Until recently, airlines have always successfully argued that technical faults or maintenance issues were exceptional circumstances. They were therefore outside of the control of the airline and - crucially - passengers would be unable to get any recompense for the delay. However, the Court of Appeal held up a verdict against budget flight operator Jet2 in October 2014 over a claim for a delayed flight caused by a technical fault with the aircraft. So now, if you claim for a flight delayed by more than three hours, the airline cannot use maintenance issues or technical faults as an excuse not to pay up.
Can you claim for delayed incoming plane, or late flight crew?
This is within the airline's control and therefore you should be entitled to compensation. If the issue was caused by an issue outside of their control, provided the airline has done everything in their power to try and provide a plane, then they can argue that the delay is not their fault. As a result, these cases will be looked at by the airline on a case-by-case basis.

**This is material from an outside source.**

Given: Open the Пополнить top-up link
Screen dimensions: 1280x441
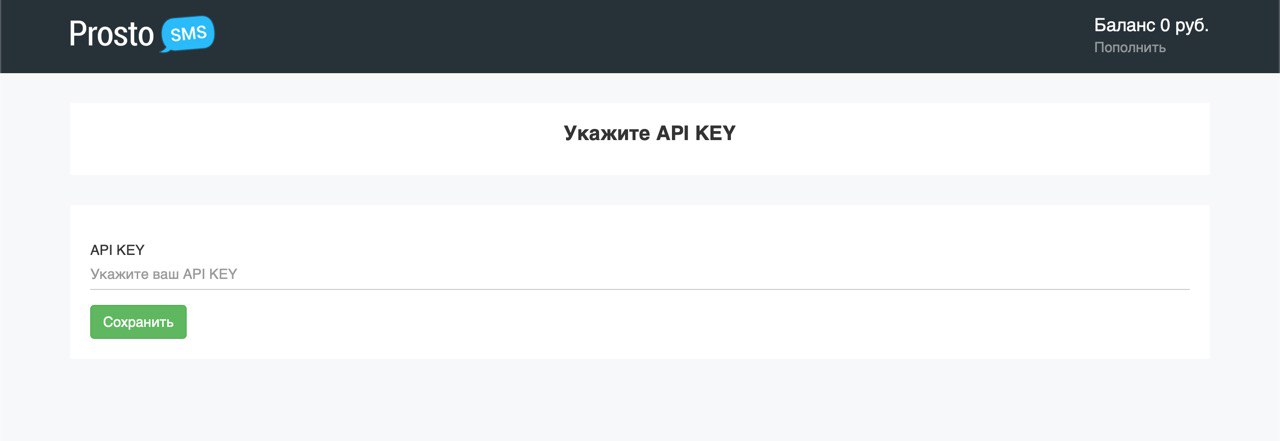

Can you claim for diverted flights?
If the diversion was outside of the operator's control, you cannot claim compensation.
Can you claim for bad weather?
This is outside of the airline's control and you cannot claim compensation.
Can you claim for air traffic control delays?
This is outside of the airline's control and you therefore cannot claim compensation.
Resolver will help you submit your case for free
Submit your issue through to the airline with Resolver. They should respond back to you within 14 days but airlines can sometimes take longer to address the issue.
If the issue is not addressed
Resolver will remind you when you can escalate your case file and knows who to escalate your case to within the airline.
What if the airline says no?
You have three options:
If your airline rejects your complaint, Resolver permits you to raise the issue with the relevant regulator under EC261. If you depart from a UK airport or land at a UK airport on an EU carrier (e.g. BA from New York to London), you send your case to the UK’s Civil Aviation Authority.
For all other flights your claim will go to a different regulator – we will tell you the right one for your case. The only instance we can’t do this is for those who flew on an EU airline from outside the EU to somewhere in the EU other than the UK (eg, KLM from New York to Amsterdam) – you can still use Resolver to go to the airline, but if your claim is rejected, Resolver currently escalates it to the wrong regulator.
Small Claims Court
The second is to take the airline to court, which you can do through the Small Claims Court using the Government online court called Money Claims Online or using a claims management company to submit your case. You can export your Resolver case file and send the PDF copy to the Court as evidence.
Claims management company
These will take between 15% and 30% of your compensation to cover their costs and will manage your case for you. They may not take your case, however, as they tend to focus on low-effort cases. Our recommendation is to try to claim yourself to begin with - either directly or through Resolver - before you use a claims management company.